The two wide men particularly had opposition running scared, Giggs was the young successor to George Best and for opposition fullbacks it was like chasing a ghost and Kanchelskis could strike into opposition fans just by being near the ball. Indeed the Russian could be seen as a forerunner to the flying inside forwards of today, including his arguable successor at United Cristiano Ronaldo, Gareth Bale, Alexis Sanchez and Arjen Robben. Cantona pulled the strings in the midst of it all though combining artistry with continental machismo and a fiery temper. His brilliance and that of United at a domestic level was typified in the now legendary Manchester Derby at Maine Road
United were coming off the back of Champions League elimination in the fiery bowls of the Ali Sami Yen stadium in Istanbul, hamstrung by the ludicrous eligibility rule that would these days be in breach of the EU’s freedom of movement. 2-0 down to Niall Quinn at half time United roared back in the second half to take the game 3-2 with Cantona conducting the orchestra0 and Keane finishing off the local rivals. United were too good, too fast and quite frankly hard as nails.
Yes, hard as nails, United could play but they could physically batter you down too with people like Hughes, Bruce, Cantona, Keane and Ince. One minute as silky as Sugar Ray Leonard the next bashing your brains in like Mike Tyson. Sometimes it spilled over, as it did in the team’s final season together, 1994/95 with Cantona’s flying kick to idiotic Crystal Palace fan Matthew Simmons. Even then, in a season where United were hampered by long term injuries to Parker, Giggs and Kanchelskis, coupled with Cantona’s suspension and the team hit hard, they were only one goal away from winning three titles in a row at Upton Park. Ludek Miklosko, unfortunately for United, had other ideas.

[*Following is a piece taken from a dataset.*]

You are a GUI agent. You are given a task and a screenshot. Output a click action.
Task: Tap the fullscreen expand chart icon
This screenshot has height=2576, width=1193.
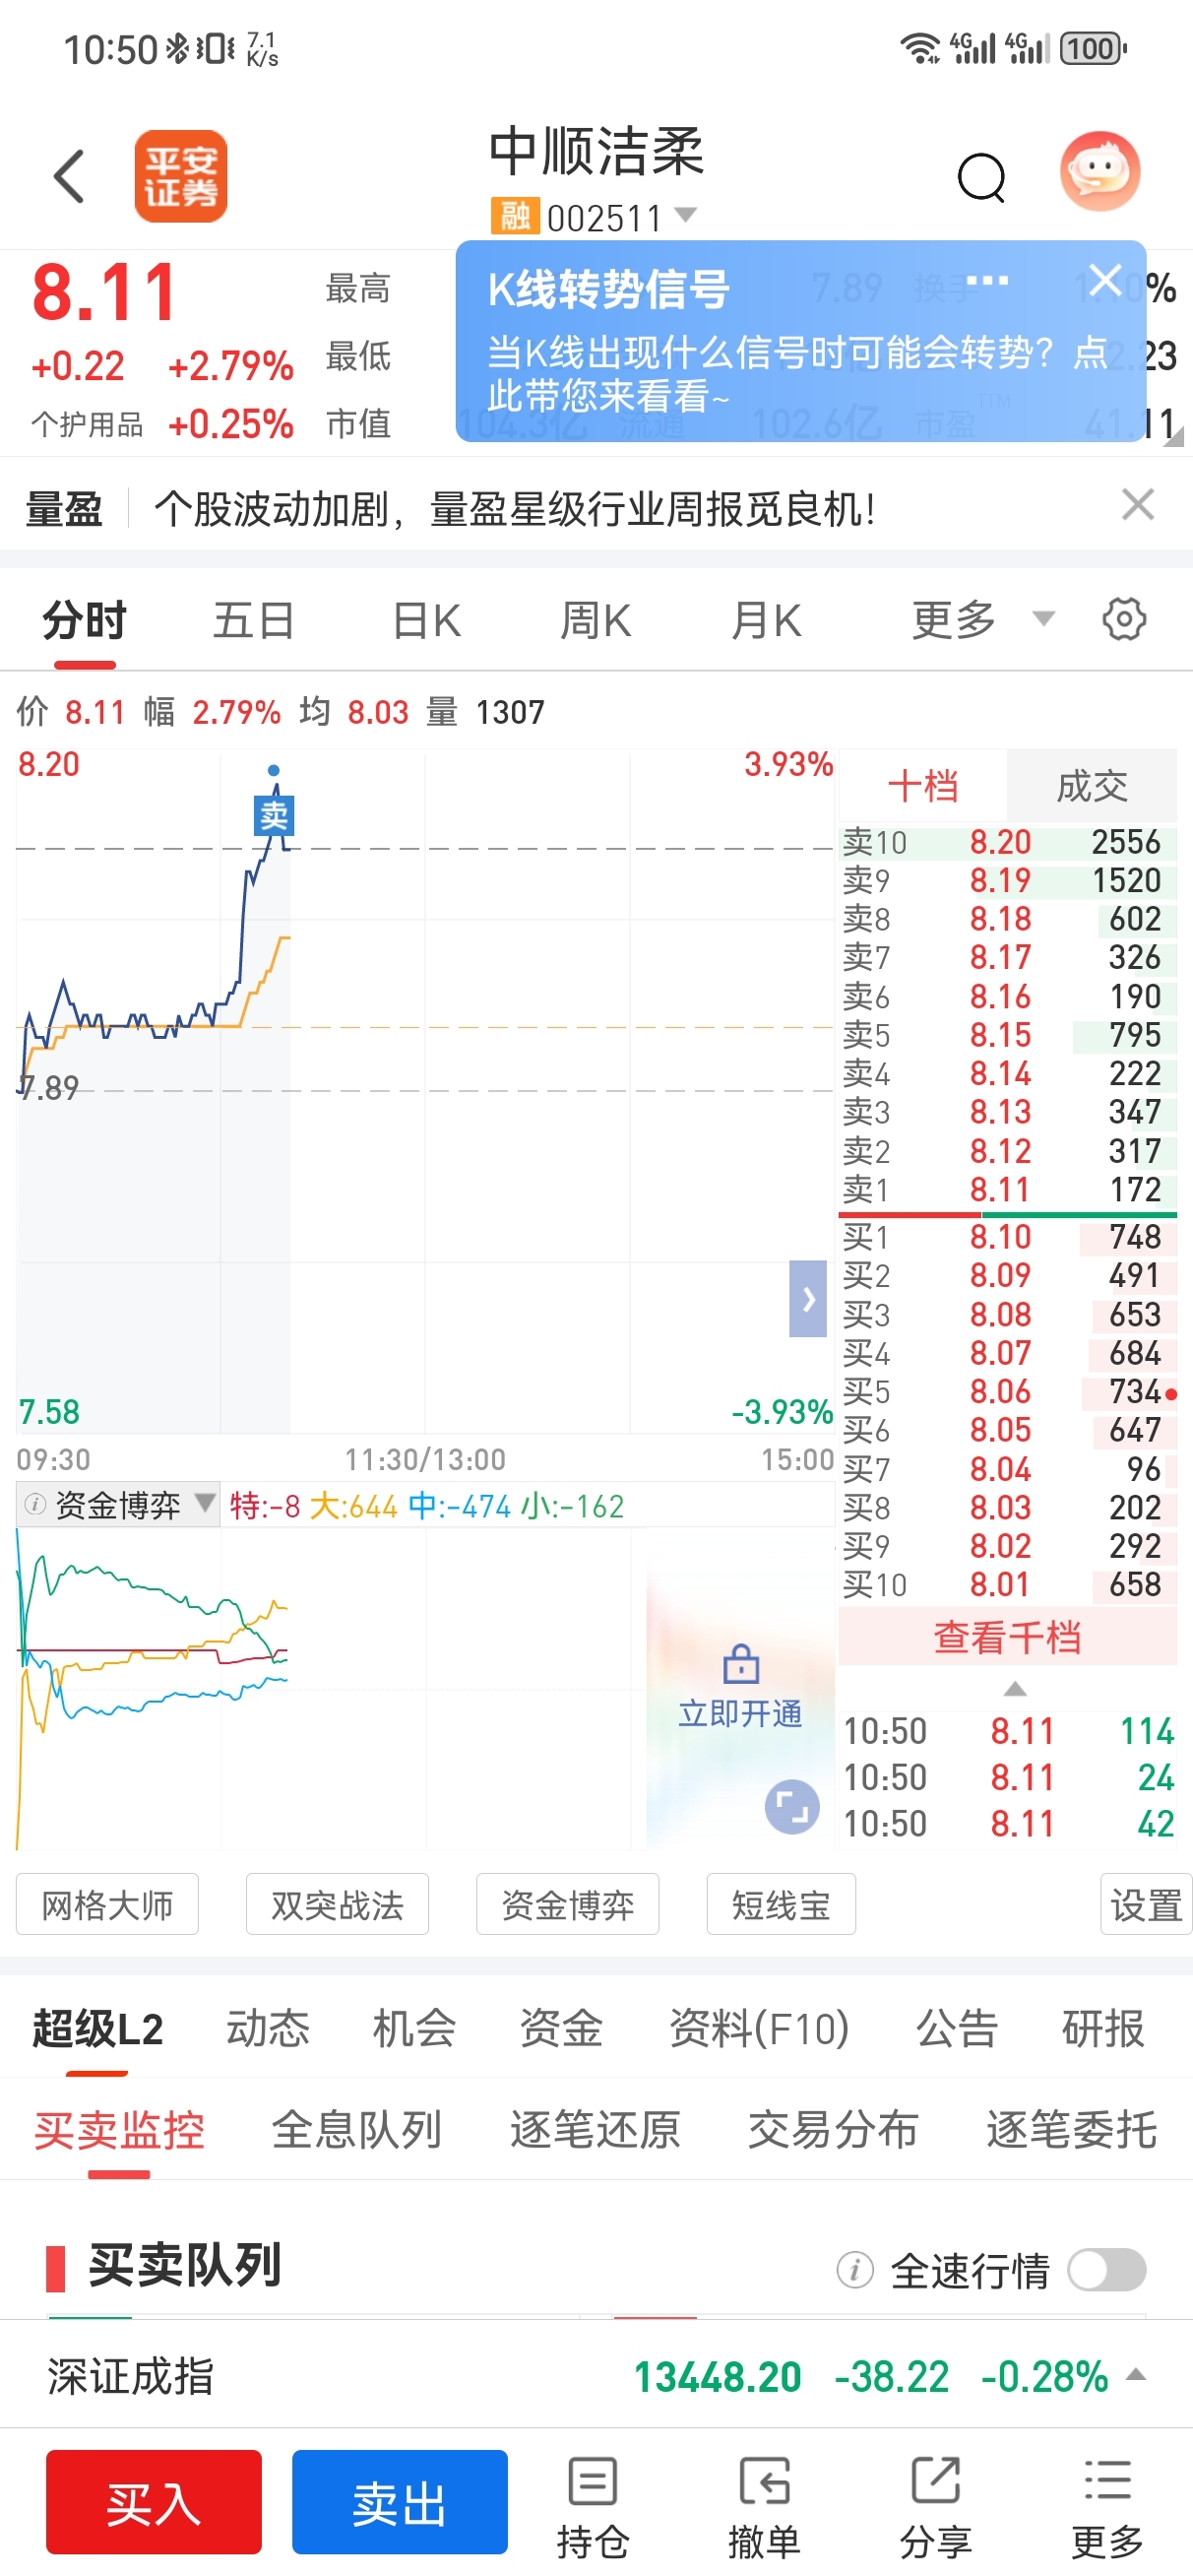[791, 1806]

With that draw against West Ham, United ceded the title to Blackburn Rovers and the team was broken up over the summer. Ince, Hughes and Kanchelskis were shipped out and the “Class of ‘92” were brought through to form the spine of the next great team. The reign was brief, two years tops, but what a reign it was, United’s swashbuckling, hard as nails team of 93-95 made football fashionable again will always retain a special place in my eyes. I would like to think it does for a certain terrifying Irishman too.